Surface photosensitization enabled by embedded plasmonic nanoparticles in ferroelectric crystals for laser-induced periodic surface structures

Dielectric crystals, despite their rich optical properties and great potential in integrated optoelectronics, had generally fallen behind the competing photonic platforms, mainly due to the significant difficulties of material processing. By combining the unique capabilities of ion implantation in photosensitization and femtosecond laser direct writing (FsLDW) in nanostructuring, in this study, we propose an innovative methodology harnessing the high energy of focused femtosecond laser and the localized surface plasmon resonance (LSPR) of embedded metal nanoparticles (NPs).
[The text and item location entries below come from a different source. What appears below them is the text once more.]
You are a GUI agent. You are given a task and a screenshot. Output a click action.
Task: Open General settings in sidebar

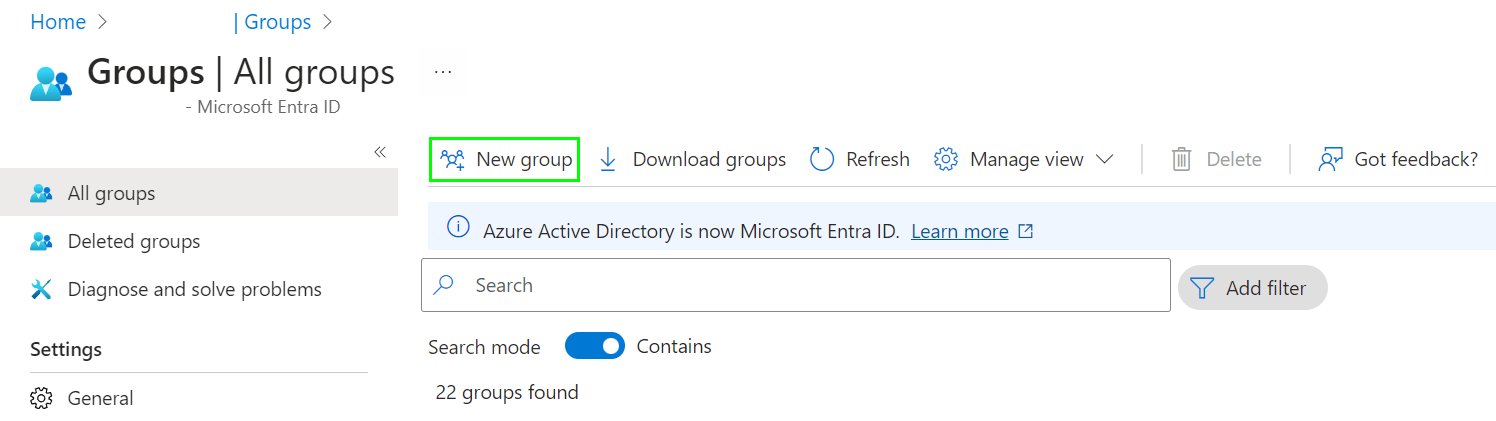pyautogui.click(x=100, y=398)
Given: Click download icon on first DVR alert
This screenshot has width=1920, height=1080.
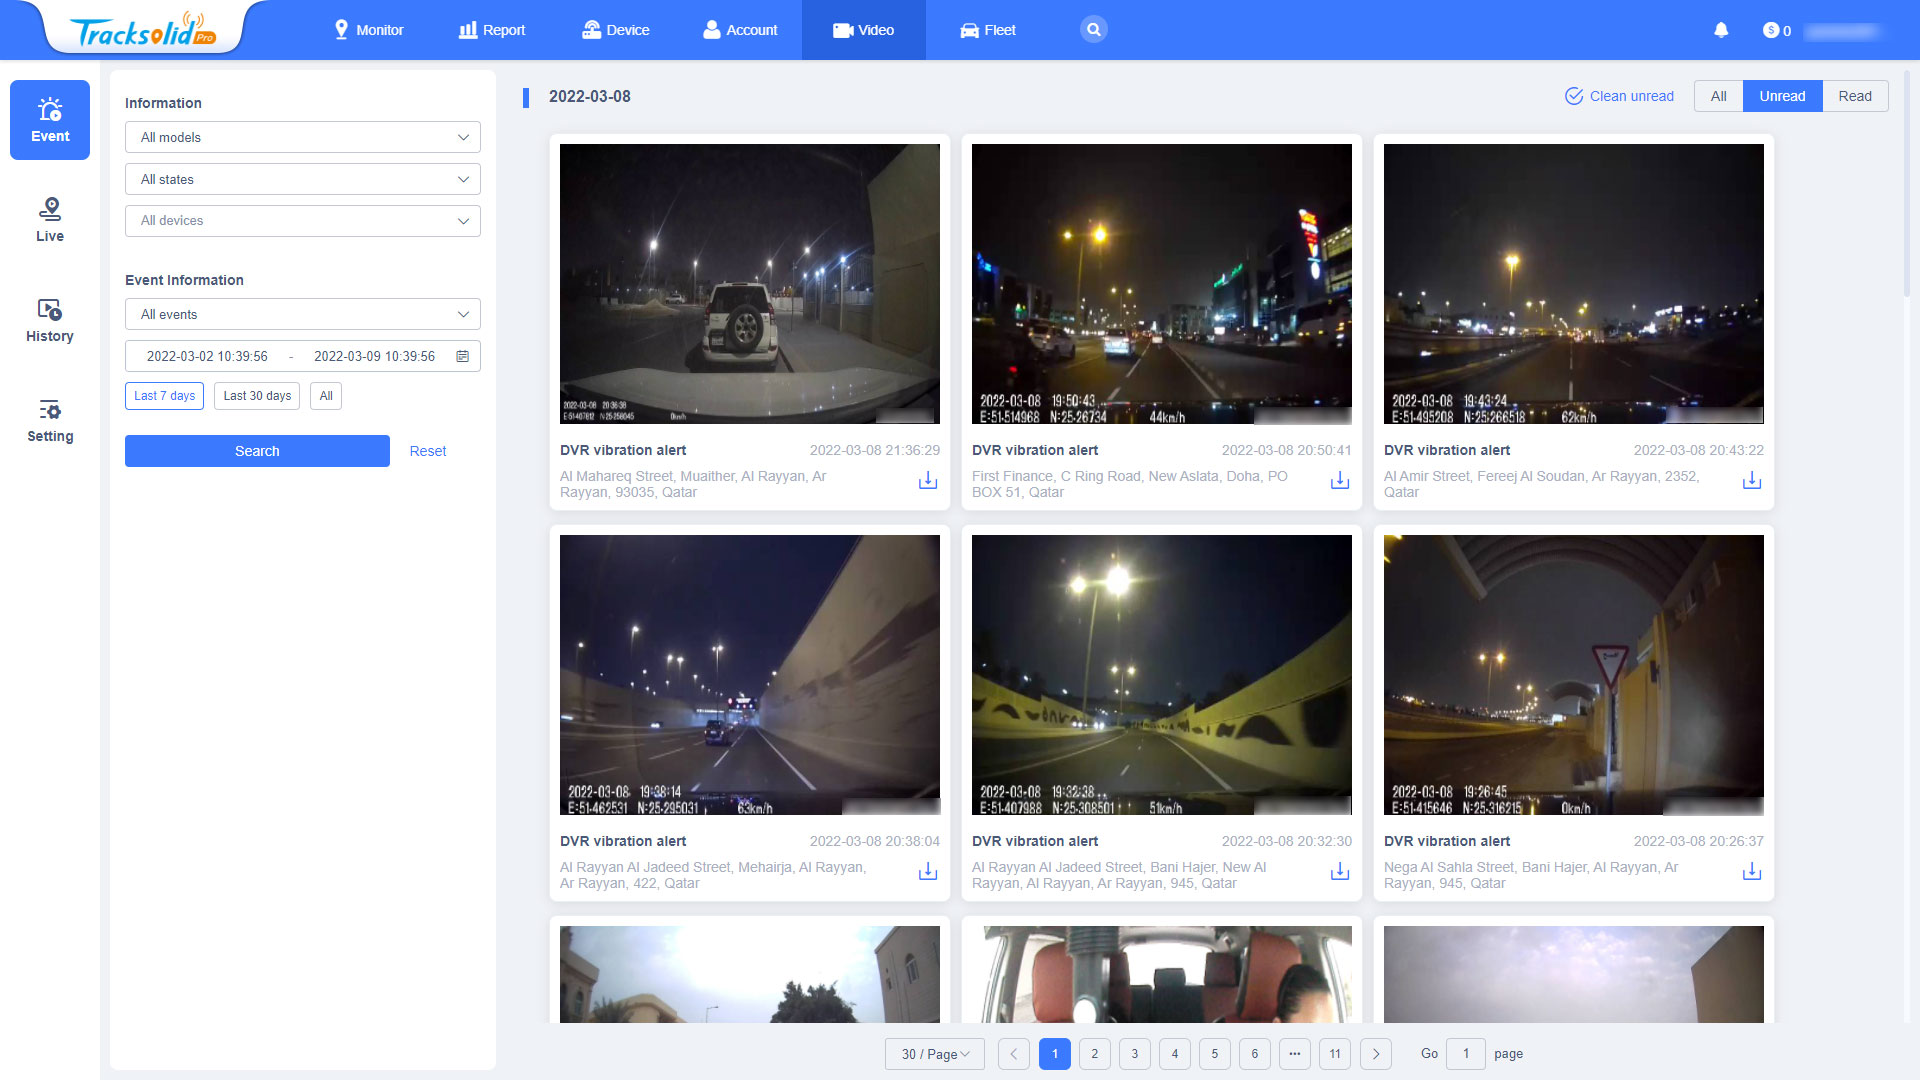Looking at the screenshot, I should pyautogui.click(x=928, y=480).
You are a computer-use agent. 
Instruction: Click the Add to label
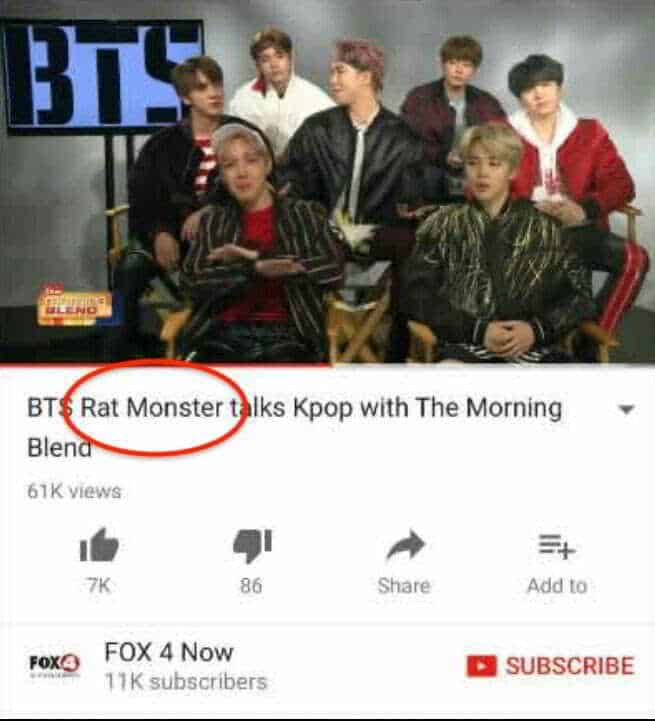[557, 586]
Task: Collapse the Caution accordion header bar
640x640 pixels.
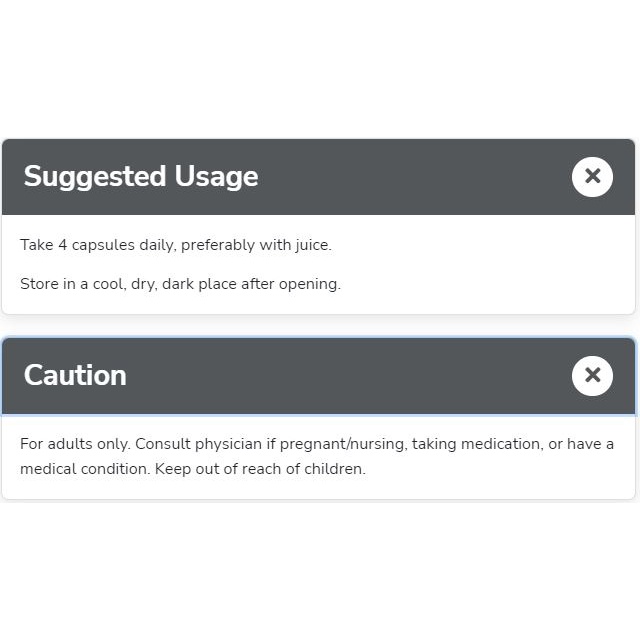Action: [350, 375]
Such a combination leverages the ion-implantation-induced lattice damage as well as the LSPR-induced enhanced near-field enhancement and photothermal effects to relax the parameter threshold for laser-induced periodic surface structure formation in LiTaO3. To investigate the origin of such a "threshold lowering" phenomenon, ion-implantation-induced softened phonon modes and lattice distortion as well as FsLDW-induced self-assembly of NPs and ferroelectric domain inversion are both analyzed, and the synergistic action of these effects is found to be the key factor. Since both ion implantation and FsLDW feature a wide range material applicability and parameter flexibility, our work is an approach of surface multifunctionalization and nanostructuring of dielectric crystal families.